━━━━━ SOURCE MATERIAL
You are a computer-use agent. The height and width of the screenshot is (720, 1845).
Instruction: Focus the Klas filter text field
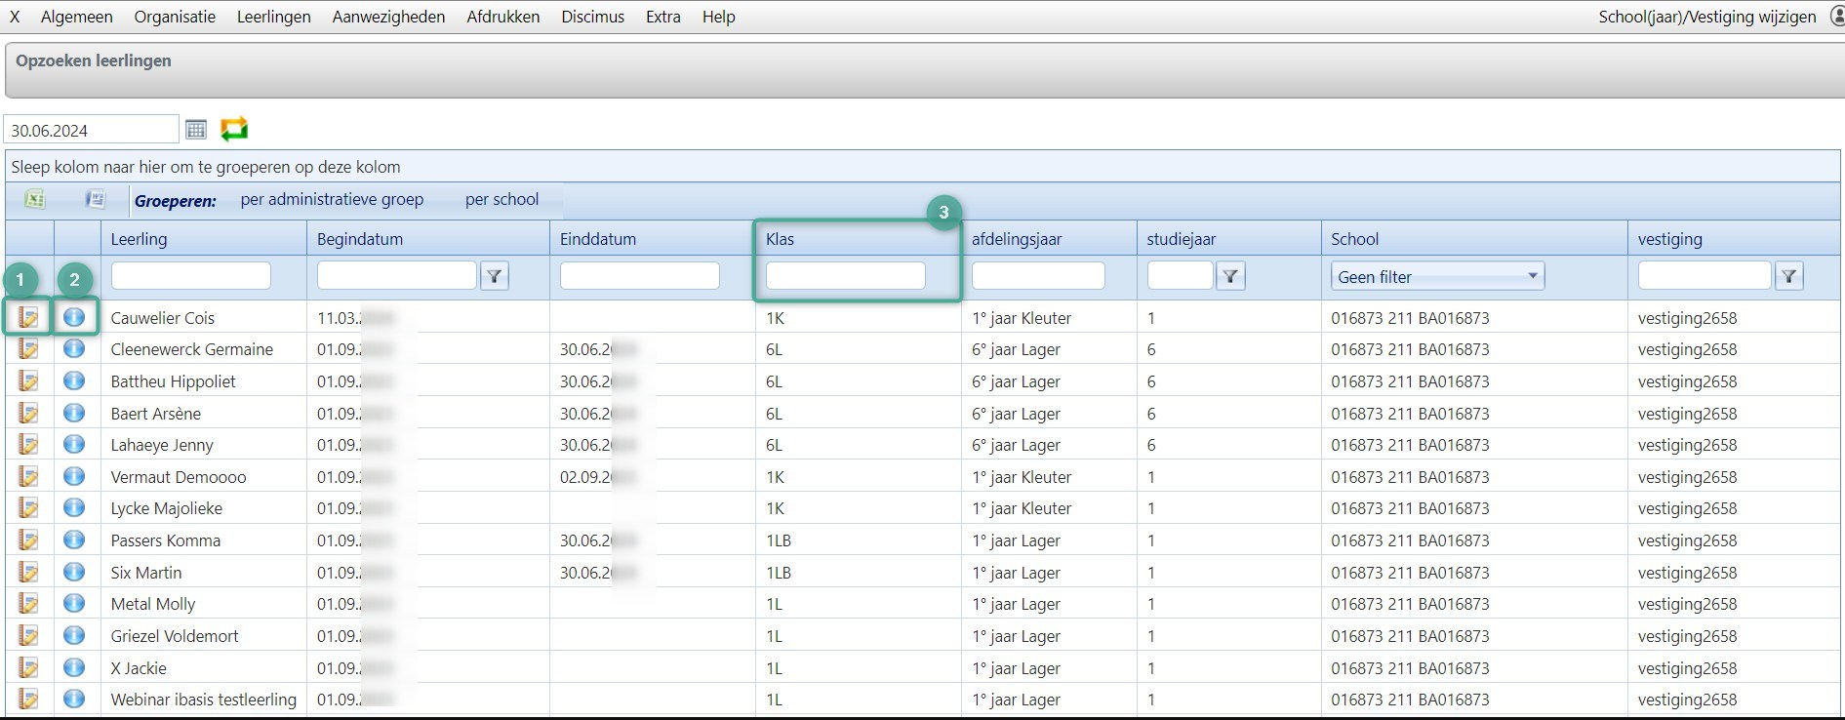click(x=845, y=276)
━━━━━━━━━━
━━━━━ SOURCE MATERIAL
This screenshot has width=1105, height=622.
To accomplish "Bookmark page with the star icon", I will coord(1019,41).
━━━━━━━━━━
Give the number of lines in the entries above that include the string "width". Write nothing but that number.

▶ [ANSWER AREA]
2